Namun, menurut dia, dukungan tersebut tetap harus disertai dengan pengawasan agar pelaksanaan pekerjaan tidak menimbulkan persoalan baru bagi warga.
“Sekarang warga otomatis menjadi pengawas setiap proyek yang dibangun di kampung. Karena pembangunannya dianggap mengganggu batas pagar, warga memprotesnya. Kami minta dibenahi agar tidak ada yang dirugikan,” pinta Hary.
Ia meminta proses penggalian saluran tidak dilakukan terlalu dekat dengan pagar rumah warga.
Menurutnya, pelaksanaan pekerjaan seharusnya mengacu pada perencanaan teknis yang telah dibuat serta memperhatikan kondisi nyata di lapangan.
“Kami berharap pengerjaan mengikuti rancangan konsultan dan tidak mengabaikan dampak terhadap lingkungan sekitar. Kalau ada bagian yang terlalu mepet dengan pagar warga, sebaiknya dibenahi sebelum pekerjaan dilanjutkan,” ujarnya.

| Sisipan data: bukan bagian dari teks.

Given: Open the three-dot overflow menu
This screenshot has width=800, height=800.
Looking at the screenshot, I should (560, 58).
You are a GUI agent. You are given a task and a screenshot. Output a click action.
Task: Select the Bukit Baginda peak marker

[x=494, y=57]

Protes warga tersebut sempat diwarnai adu argumentasi dengan pihak pelaksana proyek.
Namun, persoalan akhirnya diarahkan pada penyelesaian teknis di lapangan.

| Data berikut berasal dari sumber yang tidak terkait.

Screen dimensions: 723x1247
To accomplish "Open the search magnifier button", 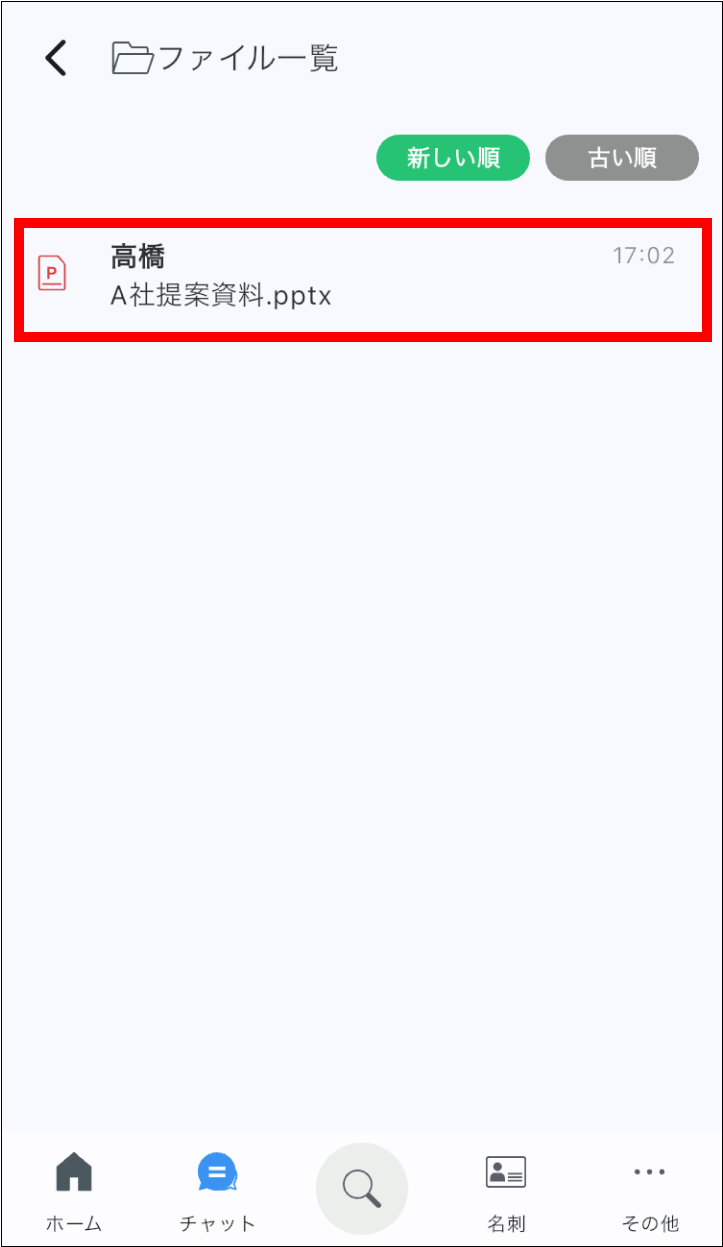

Pihak rekanan pelaksana, CV Sunan Gading, menyampaikan bahwa pihaknya telah melakukan koordinasi dengan Dinas PUPR Kota Blitar terkait persoalan tersebut.
“Kami sudah berkoordinasi dengan Dinas PUPR Kota Blitar dan sesuai arahan langsung kami proses benahi,” ujar pihak CV Sunan Gading.
Pihak pelaksana kemudian melakukan penyesuaian terhadap bagian galian yang dipersoalkan warga.
Langkah tersebut dilakukan sebagai bentuk penyelesaian agar pembangunan drainase tetap dapat berjalan tanpa menimbulkan persoalan dengan masyarakat sekitar.
Dalam proyek infrastruktur yang menggunakan anggaran daerah, keberadaan pengawasan masyarakat menjadi salah satu bagian penting untuk memastikan pekerjaan berjalan sesuai perencanaan.
Pengawasan publik juga diperlukan agar pembangunan tidak hanya selesai secara administratif, tetapi benar-benar memberikan manfaat dan tidak menimbulkan kerugian bagi masyarakat di sekitar lokasi.
Terlebih, drainase memiliki fungsi penting dalam pengendalian aliran air dan mengurangi potensi genangan ketika curah hujan tinggi.
Karena itu, kualitas pengerjaan, ketepatan konstruksi, hingga kesesuaian posisi saluran dengan kondisi lingkungan menjadi hal yang tidak bisa diabaikan.
Warga kini berharap persoalan teknis yang sempat muncul tersebut benar-benar diselesaikan dan pembangunan dapat dituntaskan sesuai ketentuan.
Masyarakat juga berharap keberadaan drainase nantinya mampu memberikan manfaat sebagaimana tujuan pembangunan, terutama dalam menghadapi persoalan aliran air saat musim hujan.
Dengan demikian, pembangunan infrastruktur tidak berhenti pada terserapnya anggaran dan selesainya pekerjaan, tetapi juga memastikan fasilitas yang dibangun aman, berfungsi dan diterima oleh masyarakat yang berada di sekitarnya.